▼▼▼

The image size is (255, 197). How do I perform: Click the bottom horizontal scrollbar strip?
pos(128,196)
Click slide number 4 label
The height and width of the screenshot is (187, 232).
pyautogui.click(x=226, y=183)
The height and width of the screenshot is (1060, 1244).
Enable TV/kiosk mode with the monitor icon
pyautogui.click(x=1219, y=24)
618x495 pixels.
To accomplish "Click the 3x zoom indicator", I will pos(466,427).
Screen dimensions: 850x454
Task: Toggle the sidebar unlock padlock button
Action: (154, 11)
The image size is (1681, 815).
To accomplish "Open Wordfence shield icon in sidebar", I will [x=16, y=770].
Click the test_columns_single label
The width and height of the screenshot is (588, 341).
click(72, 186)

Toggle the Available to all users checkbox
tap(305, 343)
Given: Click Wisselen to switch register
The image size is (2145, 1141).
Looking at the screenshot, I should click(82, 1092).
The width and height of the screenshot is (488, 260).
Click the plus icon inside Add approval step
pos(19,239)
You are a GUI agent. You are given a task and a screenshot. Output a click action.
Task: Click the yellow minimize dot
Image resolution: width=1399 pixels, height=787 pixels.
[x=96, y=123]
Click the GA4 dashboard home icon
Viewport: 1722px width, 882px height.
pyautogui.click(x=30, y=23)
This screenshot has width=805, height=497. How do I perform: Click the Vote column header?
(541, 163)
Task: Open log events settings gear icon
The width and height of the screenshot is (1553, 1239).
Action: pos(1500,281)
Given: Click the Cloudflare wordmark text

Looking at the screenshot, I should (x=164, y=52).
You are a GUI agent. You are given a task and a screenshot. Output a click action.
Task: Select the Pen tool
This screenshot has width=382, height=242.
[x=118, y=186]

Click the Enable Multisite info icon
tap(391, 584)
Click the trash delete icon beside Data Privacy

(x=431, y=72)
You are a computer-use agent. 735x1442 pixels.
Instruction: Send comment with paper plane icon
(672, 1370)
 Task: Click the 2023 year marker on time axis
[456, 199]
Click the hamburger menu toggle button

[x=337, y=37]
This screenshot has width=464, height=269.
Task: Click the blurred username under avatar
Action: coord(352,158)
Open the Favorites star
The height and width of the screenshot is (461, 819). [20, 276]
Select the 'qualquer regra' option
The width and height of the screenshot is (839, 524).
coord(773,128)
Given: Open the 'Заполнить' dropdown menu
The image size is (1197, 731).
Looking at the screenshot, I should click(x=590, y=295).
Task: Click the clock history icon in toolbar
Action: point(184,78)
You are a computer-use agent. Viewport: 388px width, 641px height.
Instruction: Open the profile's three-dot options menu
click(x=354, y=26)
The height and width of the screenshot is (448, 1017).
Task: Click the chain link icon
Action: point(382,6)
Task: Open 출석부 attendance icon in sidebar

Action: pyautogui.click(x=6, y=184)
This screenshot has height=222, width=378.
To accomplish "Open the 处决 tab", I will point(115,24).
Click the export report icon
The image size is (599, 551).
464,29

▲▲▲

*Objective*: Reproduce all of the records above verbatim, keeping every line in its original order.

*Response*:
The image size is (255, 197). How do I perform: Click the bottom horizontal scrollbar strip?
pos(128,196)
Click slide number 4 label
The height and width of the screenshot is (187, 232).
pyautogui.click(x=226, y=183)
The height and width of the screenshot is (1060, 1244).
Enable TV/kiosk mode with the monitor icon
pyautogui.click(x=1219, y=24)
618x495 pixels.
To accomplish "Click the 3x zoom indicator", I will pos(466,427).
Screen dimensions: 850x454
Task: Toggle the sidebar unlock padlock button
Action: (154, 11)
The image size is (1681, 815).
To accomplish "Open Wordfence shield icon in sidebar", I will [x=16, y=770].
Click the test_columns_single label
The width and height of the screenshot is (588, 341).
click(72, 186)

Toggle the Available to all users checkbox
tap(305, 343)
Given: Click Wisselen to switch register
The image size is (2145, 1141).
Looking at the screenshot, I should click(82, 1092).
The width and height of the screenshot is (488, 260).
Click the plus icon inside Add approval step
pos(19,239)
You are a GUI agent. You are given a task and a screenshot. Output a click action.
Task: Click the yellow minimize dot
Image resolution: width=1399 pixels, height=787 pixels.
[x=96, y=123]
Click the GA4 dashboard home icon
Viewport: 1722px width, 882px height.
pyautogui.click(x=30, y=23)
This screenshot has width=805, height=497. How do I perform: Click the Vote column header?
(541, 163)
Task: Open log events settings gear icon
The width and height of the screenshot is (1553, 1239).
Action: pos(1500,281)
Given: Click the Cloudflare wordmark text

Looking at the screenshot, I should (x=164, y=52).
You are a GUI agent. You are given a task and a screenshot. Output a click action.
Task: Select the Pen tool
This screenshot has width=382, height=242.
[x=118, y=186]

Click the Enable Multisite info icon
tap(391, 584)
Click the trash delete icon beside Data Privacy

(x=431, y=72)
You are a computer-use agent. 735x1442 pixels.
Instruction: Send comment with paper plane icon
(672, 1370)
 Task: Click the 2023 year marker on time axis
[456, 199]
Click the hamburger menu toggle button

[x=337, y=37]
This screenshot has width=464, height=269.
Task: Click the blurred username under avatar
Action: coord(352,158)
Open the Favorites star
The height and width of the screenshot is (461, 819). [20, 276]
Select the 'qualquer regra' option
The width and height of the screenshot is (839, 524).
coord(773,128)
Given: Open the 'Заполнить' dropdown menu
The image size is (1197, 731).
Looking at the screenshot, I should click(x=590, y=295).
Task: Click the clock history icon in toolbar
Action: point(184,78)
You are a computer-use agent. Viewport: 388px width, 641px height.
Instruction: Open the profile's three-dot options menu
click(x=354, y=26)
The height and width of the screenshot is (448, 1017).
Task: Click the chain link icon
Action: point(382,6)
Task: Open 출석부 attendance icon in sidebar

Action: pyautogui.click(x=6, y=184)
This screenshot has height=222, width=378.
To accomplish "Open the 处决 tab", I will point(115,24).
Click the export report icon
The image size is (599, 551).
464,29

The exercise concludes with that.